*What you should do*. Every line below between the one holding "Creative Commons Attribution-NonCommercial-ShareAlike" and the one holding "软陶粘土 (161, 1619)", inclusive, should be copied exactly, and no other line.
Start of Supplied data
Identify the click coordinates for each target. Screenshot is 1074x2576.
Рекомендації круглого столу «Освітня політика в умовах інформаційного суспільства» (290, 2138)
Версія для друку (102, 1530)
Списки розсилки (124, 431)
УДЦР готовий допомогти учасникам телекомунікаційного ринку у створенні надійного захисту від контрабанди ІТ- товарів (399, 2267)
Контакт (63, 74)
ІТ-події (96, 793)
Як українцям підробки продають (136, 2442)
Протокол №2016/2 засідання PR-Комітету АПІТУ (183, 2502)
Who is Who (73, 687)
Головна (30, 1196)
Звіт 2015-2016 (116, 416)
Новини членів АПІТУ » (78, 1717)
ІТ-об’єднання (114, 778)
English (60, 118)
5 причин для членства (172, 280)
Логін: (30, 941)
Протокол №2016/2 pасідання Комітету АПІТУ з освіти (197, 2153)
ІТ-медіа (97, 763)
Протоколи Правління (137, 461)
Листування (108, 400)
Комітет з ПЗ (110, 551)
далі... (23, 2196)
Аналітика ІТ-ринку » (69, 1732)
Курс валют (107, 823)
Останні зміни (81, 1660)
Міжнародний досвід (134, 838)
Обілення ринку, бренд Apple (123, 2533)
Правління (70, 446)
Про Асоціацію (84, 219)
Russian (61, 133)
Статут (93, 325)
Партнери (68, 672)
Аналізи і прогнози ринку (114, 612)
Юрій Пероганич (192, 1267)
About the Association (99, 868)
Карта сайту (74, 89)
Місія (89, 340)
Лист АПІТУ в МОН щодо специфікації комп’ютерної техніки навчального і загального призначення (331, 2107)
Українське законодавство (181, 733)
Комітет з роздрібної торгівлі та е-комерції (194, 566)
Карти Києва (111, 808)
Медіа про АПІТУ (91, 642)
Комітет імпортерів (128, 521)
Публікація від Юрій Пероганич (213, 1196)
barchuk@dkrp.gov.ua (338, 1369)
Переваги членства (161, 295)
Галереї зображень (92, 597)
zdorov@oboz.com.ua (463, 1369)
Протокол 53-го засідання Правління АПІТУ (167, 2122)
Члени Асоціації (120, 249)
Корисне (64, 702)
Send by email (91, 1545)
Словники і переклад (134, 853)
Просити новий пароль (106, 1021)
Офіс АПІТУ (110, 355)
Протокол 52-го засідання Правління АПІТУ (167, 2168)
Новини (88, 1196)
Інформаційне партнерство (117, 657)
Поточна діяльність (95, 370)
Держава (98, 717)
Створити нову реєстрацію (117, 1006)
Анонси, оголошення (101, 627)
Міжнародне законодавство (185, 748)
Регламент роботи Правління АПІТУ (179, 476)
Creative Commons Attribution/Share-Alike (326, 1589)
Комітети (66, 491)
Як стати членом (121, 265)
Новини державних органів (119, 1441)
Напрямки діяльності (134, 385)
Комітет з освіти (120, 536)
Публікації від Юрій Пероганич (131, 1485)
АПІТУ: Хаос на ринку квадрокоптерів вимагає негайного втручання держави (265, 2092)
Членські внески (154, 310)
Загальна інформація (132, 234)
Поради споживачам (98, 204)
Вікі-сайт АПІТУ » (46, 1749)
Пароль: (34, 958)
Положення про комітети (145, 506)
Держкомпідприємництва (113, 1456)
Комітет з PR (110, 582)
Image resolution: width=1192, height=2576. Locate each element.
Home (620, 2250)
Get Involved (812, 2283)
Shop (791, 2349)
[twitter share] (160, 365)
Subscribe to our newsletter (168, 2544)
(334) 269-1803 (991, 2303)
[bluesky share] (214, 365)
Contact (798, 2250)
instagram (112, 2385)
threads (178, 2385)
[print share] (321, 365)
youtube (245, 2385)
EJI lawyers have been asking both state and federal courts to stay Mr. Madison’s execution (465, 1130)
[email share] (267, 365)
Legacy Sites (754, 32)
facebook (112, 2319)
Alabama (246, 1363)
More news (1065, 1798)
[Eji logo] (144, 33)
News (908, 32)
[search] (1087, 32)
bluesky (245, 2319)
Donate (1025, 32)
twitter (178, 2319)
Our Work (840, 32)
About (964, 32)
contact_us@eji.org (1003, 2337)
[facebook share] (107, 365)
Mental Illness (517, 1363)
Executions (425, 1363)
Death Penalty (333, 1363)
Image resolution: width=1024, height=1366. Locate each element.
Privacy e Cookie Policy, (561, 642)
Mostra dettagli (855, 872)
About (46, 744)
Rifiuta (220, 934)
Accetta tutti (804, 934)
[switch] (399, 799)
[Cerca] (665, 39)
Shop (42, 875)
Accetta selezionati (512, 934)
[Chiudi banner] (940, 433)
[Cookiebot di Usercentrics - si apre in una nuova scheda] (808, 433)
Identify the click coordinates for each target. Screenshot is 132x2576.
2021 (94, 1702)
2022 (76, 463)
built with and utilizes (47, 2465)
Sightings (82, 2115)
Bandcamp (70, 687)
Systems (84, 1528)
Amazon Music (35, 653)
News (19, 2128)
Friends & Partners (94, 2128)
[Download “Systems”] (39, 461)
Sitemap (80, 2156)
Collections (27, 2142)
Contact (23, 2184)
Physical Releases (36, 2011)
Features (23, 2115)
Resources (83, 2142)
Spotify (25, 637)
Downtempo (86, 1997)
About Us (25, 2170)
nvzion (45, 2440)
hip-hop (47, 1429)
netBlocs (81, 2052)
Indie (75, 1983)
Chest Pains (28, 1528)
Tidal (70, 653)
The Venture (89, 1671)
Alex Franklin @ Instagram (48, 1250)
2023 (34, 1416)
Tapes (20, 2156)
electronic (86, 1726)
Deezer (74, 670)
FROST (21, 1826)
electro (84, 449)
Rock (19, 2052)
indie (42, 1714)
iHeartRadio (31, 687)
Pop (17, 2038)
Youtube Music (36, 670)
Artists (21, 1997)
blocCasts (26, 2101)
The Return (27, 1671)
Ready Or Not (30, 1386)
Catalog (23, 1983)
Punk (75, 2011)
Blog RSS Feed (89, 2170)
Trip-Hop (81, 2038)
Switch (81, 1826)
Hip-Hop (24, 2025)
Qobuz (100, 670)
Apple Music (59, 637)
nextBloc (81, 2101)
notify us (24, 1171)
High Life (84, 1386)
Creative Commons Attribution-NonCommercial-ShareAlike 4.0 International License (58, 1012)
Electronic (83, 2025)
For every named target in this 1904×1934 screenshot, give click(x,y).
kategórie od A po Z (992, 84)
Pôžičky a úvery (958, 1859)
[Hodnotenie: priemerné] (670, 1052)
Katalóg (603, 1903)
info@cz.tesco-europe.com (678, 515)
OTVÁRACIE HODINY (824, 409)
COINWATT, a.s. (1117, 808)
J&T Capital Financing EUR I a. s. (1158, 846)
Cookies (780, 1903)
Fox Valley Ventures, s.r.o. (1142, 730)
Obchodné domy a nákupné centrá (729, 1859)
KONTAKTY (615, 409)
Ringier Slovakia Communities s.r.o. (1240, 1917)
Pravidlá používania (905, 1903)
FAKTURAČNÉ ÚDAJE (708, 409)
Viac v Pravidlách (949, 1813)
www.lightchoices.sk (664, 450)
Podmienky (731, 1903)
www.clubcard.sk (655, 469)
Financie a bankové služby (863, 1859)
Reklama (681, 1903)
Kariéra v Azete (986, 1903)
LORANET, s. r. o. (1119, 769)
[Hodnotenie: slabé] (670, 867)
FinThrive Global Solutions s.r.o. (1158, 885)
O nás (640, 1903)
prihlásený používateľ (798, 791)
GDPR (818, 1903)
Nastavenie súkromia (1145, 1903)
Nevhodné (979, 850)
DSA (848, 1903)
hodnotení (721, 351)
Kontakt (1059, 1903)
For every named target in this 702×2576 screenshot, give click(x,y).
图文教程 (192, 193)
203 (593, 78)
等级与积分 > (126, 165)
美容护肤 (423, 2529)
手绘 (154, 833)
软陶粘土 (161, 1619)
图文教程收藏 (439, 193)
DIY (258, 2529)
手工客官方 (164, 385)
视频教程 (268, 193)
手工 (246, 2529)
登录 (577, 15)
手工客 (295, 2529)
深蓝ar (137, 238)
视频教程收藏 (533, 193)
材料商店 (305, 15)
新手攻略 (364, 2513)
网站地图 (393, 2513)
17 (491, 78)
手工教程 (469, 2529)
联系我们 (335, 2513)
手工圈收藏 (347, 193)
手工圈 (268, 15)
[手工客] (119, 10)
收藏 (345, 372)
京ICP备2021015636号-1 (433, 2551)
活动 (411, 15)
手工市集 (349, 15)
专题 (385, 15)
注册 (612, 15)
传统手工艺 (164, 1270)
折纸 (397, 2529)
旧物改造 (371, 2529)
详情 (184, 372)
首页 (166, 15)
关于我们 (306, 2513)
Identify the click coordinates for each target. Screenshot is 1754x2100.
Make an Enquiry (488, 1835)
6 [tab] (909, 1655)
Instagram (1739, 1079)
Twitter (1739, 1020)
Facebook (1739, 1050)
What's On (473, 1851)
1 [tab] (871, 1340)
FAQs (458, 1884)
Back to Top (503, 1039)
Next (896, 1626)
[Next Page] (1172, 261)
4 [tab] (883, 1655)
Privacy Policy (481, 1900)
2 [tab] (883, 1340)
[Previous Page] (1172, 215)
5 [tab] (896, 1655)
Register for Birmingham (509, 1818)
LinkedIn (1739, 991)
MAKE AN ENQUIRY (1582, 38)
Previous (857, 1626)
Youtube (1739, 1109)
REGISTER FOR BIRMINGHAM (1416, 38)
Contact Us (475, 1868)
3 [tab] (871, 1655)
End of Supplied data
*Answer section*.
Creative Commons Attribution-NonCommercial-ShareAlike 4.0 International License (58, 1012)
Electronic (83, 2025)
For every named target in this 1904×1934 screenshot, give click(x,y).
kategórie od A po Z (992, 84)
Pôžičky a úvery (958, 1859)
[Hodnotenie: priemerné] (670, 1052)
Katalóg (603, 1903)
info@cz.tesco-europe.com (678, 515)
OTVÁRACIE HODINY (824, 409)
COINWATT, a.s. (1117, 808)
J&T Capital Financing EUR I a. s. (1158, 846)
Cookies (780, 1903)
Fox Valley Ventures, s.r.o. (1142, 730)
Obchodné domy a nákupné centrá (729, 1859)
KONTAKTY (615, 409)
Ringier Slovakia Communities s.r.o. (1240, 1917)
Pravidlá používania (905, 1903)
FAKTURAČNÉ ÚDAJE (708, 409)
Viac v Pravidlách (949, 1813)
www.lightchoices.sk (664, 450)
Podmienky (731, 1903)
www.clubcard.sk (655, 469)
Financie a bankové služby (863, 1859)
Reklama (681, 1903)
Kariéra v Azete (986, 1903)
LORANET, s. r. o. (1119, 769)
[Hodnotenie: slabé] (670, 867)
FinThrive Global Solutions s.r.o. (1158, 885)
O nás (640, 1903)
prihlásený používateľ (798, 791)
GDPR (818, 1903)
Nastavenie súkromia (1145, 1903)
Nevhodné (979, 850)
DSA (848, 1903)
hodnotení (721, 351)
Kontakt (1059, 1903)
For every named target in this 702×2576 screenshot, give click(x,y).
图文教程 (192, 193)
203 (593, 78)
等级与积分 > (126, 165)
美容护肤 (423, 2529)
手绘 (154, 833)
软陶粘土 (161, 1619)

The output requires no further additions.